For a taxpayer that elected not to have the two-year carryback period apply to a farming NOL incurred in a tax year beginning in 2018 or 2019, the Rev. Proc. specifies that the taxpayer may revoke the election if the taxpayer made the election before December 27, 2020, and makes the revocation on an amended return by the date that is three years after the due date, including extensions of time, for filing the return for the tax year the farming NOL was incurred. If the NOL is not fully absorbed in the five-year earlier carryback year, the balance carries forward to the fourth year back and subsequent years in the carryback period until it is fully absorbed. The taxpayer may also amend the returns for the years in the five-year carryback period, if needed, to utilize the benefits of I.R.C. §1301 (farm income averaging).

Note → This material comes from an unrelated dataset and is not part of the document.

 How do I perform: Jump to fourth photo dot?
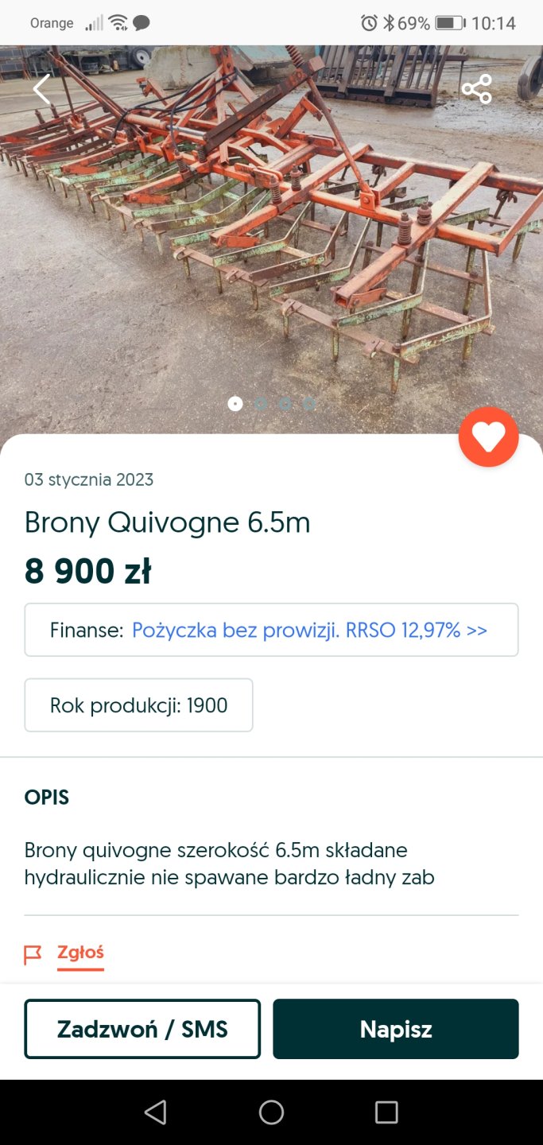[308, 403]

Note. A statement must be attached to the return to revoke the prior election to waive the carryback period. The statement must read as follows: “Pursuant to section 4.01 of Rev. Proc. 2021-14 the taxpayer is revoking a prior I.R.C. §172(b)(1)(B)(iv) or I.R.C. §172(b)(3) election to not have the two-year carryback period provided by I.R.C. §172(b)(1)(B)(i) apply to the farm NOL, as defined in section 1.01 of Rev. Proc. 2021-14, incurred in the taxable year.”
Area of uncertainty. What remains unclear after the issuance of Rev. Proc. 2021-14 is whether the affirmative CTRA election can be made to use the two-year carryback if a farmer had previously waived the five-year carryback. The Rev. Proc. is not clear on this point.
Example. Hamilton Beech is a calendar year farmer. He sustained a farming NOL in 2019. 2017, however, was a good year financially and Hamilton wanted to use the TCJA two-year carryback provision so that he could use the 2019 NOL to offset the impact of the higher tax brackets on his taxable income for 2017. Unfortunately, the CARES Act (enacted into law on March 27, 2020) eliminated the two-year carryback provision leaving Hamilton with the choice of either carrying the 2019 NOL to 2014 or forgoing the five-year carryback. 2014 was a low-income year for Hamilton. Thus, Hamilton elected to waive the five-year NOL carryback provision on his 2019 return that he filed after March 27, 2020 (but before December 27, 2020) and the attached statement made reference to I.R.C. §172(b)(3) and not I.R.C. §172(b)(1)(B)(iv).
Because Hamilton filed his 2019 return after March 27, 2020, and before December 27, 2020, uncertainty exists concerning his ability to make an affirmative election under the Rev. Proc. to disregard the CARES Act five-year NOL carryback provision. If he can, he would be able to use the two-year carryback rule to offset his higher income in 2017. One approach for Hamilton would be for him to amend his 2019 return, citing Rev. Proc. 2021-14, Section 3.01 and state that he has met the conditions of Section 3.01(2).
Note. The taxpayer must also attach a statement to an amended return for the loss year, that states at its top: “Pursuant to section 4.01 of Rev. Proc. 2021-14, the taxpayer is revoking a prior I.R.C. §172(b)(1)(B)(iv) or I.R.C. §172(b)(3) election not to have the two-year carryback period provided by I.R.C. §172(b)(1)(B)(i) apply to the Farming Loss NOL, as defined in section 1.01 of Rev. Proc. 2021-14, incurred in the taxable year.”
Mixed NOLs. If a taxpayer has an NOL that is a mixture of farm and non-farm activities, the portion of the NOL that is attributable to the farming activity may be carried back either two or five years consistent with the guidance of the Rev. Proc. The non-farm portion of the NOL may not be carried back two years. Also, the election to waive the carryback period is all-or-nothing. It is not possible to separately waive a farm NOL carryback from a non-farm NOL.
Conclusion
The Congress has made tax planning with farm NOLs difficult in recent years with numerous rule changes. The recent guidance from the IRS, though issued late, is helpful on several points.